By Ivelisse Rivera
SAN JUAN, Puerto Rico (Reuters) - Hurricane Fiona strengthened to a powerful Category 4 storm on Wednesday as it headed toward Bermuda after carving a destructive path through the Dominican Republic and Puerto Rico, where the storm left most people without power and up to eight dead.
After making landfall in Puerto Rico on Sunday, Fiona caused devastating flooding and landslides on the island. Over the next two days, the storm gathered steam as it barreled into the Dominican Republic and the Turks and Caicos Islands.
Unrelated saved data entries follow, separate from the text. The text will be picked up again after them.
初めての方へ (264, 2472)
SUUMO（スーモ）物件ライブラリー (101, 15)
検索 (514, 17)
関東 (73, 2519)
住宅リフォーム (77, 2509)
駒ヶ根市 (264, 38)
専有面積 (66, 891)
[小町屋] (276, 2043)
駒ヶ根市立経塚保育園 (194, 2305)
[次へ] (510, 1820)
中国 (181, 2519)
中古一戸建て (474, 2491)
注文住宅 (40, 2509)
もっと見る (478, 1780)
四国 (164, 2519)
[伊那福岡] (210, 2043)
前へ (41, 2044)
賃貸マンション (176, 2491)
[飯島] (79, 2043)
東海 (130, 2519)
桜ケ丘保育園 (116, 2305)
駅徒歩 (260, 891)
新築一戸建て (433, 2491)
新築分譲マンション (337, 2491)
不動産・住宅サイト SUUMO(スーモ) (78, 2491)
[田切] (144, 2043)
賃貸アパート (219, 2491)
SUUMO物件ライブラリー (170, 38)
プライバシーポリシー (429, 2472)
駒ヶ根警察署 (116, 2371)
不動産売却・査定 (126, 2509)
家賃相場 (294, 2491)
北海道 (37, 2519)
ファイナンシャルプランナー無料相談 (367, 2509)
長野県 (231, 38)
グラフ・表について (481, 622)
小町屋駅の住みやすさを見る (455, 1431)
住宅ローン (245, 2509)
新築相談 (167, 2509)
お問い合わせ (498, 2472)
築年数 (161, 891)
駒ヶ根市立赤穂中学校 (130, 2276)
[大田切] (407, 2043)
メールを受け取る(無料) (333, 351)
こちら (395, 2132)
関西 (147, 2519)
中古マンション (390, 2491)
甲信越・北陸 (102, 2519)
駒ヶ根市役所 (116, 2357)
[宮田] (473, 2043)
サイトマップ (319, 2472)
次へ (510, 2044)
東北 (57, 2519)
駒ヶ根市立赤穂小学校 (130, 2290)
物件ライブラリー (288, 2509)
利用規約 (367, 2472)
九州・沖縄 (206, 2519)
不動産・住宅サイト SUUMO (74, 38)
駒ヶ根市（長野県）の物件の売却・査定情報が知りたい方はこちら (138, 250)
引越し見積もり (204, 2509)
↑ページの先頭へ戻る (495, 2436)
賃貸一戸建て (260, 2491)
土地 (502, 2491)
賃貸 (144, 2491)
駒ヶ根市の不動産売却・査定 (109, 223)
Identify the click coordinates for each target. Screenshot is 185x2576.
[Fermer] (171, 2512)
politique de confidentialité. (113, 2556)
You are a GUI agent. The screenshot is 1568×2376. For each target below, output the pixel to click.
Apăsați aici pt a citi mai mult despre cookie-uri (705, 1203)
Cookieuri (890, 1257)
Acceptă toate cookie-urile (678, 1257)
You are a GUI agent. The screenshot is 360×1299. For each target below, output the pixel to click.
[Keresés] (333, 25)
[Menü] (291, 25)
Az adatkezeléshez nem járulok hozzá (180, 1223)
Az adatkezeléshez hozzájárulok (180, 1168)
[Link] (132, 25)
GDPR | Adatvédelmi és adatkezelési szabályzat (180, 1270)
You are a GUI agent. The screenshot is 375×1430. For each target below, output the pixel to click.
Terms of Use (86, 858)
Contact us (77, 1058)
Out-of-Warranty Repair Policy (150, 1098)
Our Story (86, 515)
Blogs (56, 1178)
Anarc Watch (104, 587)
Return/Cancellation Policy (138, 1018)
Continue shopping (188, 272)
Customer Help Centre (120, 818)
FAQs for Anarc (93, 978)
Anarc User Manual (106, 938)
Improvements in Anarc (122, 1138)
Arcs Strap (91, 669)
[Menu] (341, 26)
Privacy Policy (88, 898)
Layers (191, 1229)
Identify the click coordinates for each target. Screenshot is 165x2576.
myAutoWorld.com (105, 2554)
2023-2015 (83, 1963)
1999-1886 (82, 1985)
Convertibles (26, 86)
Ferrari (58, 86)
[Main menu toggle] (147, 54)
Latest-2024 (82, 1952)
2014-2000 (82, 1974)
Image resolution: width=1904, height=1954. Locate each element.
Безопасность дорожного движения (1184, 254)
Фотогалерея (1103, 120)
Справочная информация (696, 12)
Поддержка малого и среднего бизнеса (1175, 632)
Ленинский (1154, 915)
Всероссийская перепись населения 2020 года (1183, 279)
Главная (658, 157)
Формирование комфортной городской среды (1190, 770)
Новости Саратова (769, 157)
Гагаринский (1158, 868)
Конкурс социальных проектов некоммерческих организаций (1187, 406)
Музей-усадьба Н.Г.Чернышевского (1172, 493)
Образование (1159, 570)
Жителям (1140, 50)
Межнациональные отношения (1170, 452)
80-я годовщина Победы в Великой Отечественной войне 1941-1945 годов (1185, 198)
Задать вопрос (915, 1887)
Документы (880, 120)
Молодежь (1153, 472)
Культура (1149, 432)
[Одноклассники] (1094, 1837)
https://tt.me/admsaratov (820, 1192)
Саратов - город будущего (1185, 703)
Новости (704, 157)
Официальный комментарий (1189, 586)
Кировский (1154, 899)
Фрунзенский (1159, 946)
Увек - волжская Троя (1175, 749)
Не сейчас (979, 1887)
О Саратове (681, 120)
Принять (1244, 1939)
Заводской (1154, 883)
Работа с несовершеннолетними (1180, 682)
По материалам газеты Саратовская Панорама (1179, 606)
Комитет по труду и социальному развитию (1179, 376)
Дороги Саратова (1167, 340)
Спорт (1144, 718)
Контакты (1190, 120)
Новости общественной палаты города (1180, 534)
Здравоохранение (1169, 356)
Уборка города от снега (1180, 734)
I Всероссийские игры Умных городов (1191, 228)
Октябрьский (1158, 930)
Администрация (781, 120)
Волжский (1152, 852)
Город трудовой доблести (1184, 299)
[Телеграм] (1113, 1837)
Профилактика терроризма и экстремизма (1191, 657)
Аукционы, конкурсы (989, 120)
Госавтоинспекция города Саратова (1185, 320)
Fiona packed winds as high as 130 miles per hour (215 km per hour) on Wednesday and was expected to strengthen as it moved north toward Bermuda, though no direct hit is forecast for the British territory, the U.S. National Hurricane Center (NHC) said. Fiona could reach Canada's Atlantic coast on Friday.
Eric Blake, acting branch chief for the NHC in Miami, said Bermuda would see high surf, storm surges, heavy rainfall and powerful winds even if Fiona kept on its current path and passed to the west of the island. Bermuda will see the worst of the storm by late Thursday, the NHC said.
"Hopefully, the core of the storm will stay west, but it could still jog east and hit Bermuda," Blake said, adding that the U.S. East Coast would experience large swells and rip currents as the storm churns toward Canada.
"This will be a big deal up there," he told Reuters, referring to Fiona's track toward Canada's Atlantic provinces of Nova Scotia, and Newfoundland and Labrador.
In Puerto Rico, where 40% of the island's 3.3 million residents were still without water and three-fourths were lacking power, authorities were trying to determine the scale of the destruction and start rebuilding.
U.S. President Joe Biden on Wednesday approved a disaster declaration for Puerto Rico, which makes federal funding available for individuals affected by the storm, the White House said in a statement.
Fiona might have caused at least eight deaths, including that of a sick 4-month-old infant whose mother struggled to get to the hospital due to blocked roads, Dr. Maria Conte Miller, director of the Institute of Forensic Sciences, said in at roundtable on Tuesday. The deaths are under investigation.
The U.S. Federal Emergency Management Agency has so far attributed four deaths to the storm in Puerto Rico. A fifth person was killed in Guadeloupe earlier in the week.
For many Puerto Rico residents, the memory of Hurricane Maria in 2017 is still fresh. Some 3,000 people died in that Category 5 storm, which left the entire island without electricity for a week.
Marylou Maldonado, 45, a saleswoman from the town of Camuy in northwestern Puerto Rico, said water was restored to her residence on Tuesday, but that the governor and energy provider failed to fulfill their promise to restore power to her region.
"People are under a lot of stress," she said. "Here in this area, the crisis is emotional. It is emotional because of the frustration of not having electricity and that we are being lied to."
An estimated 1.07 million homes and businesses remained without power in Puerto Rico by midday on Wednesday, according to LUMA Energy, which has said full restoration to all 1.5 million customers could take several days.
The Bermuda Weather Service has issued a tropical storm warning for the British territory, 600 miles (966 km) east of the U.S. state of North Carolina. Hurricane-force winds are a possibility depending on the storm's path, it said.
Michelle Pitcher, deputy director of the service, said the country is "like a point sticking up out of the ocean" that had no protective shores, meaning severe flooding was more of a danger.
Even so, Pitcher said, Bermuda is ready for what Fiona has in store for the island.
"Bermuda residents are very well practiced in preparing for storms," she said. "We build strong houses."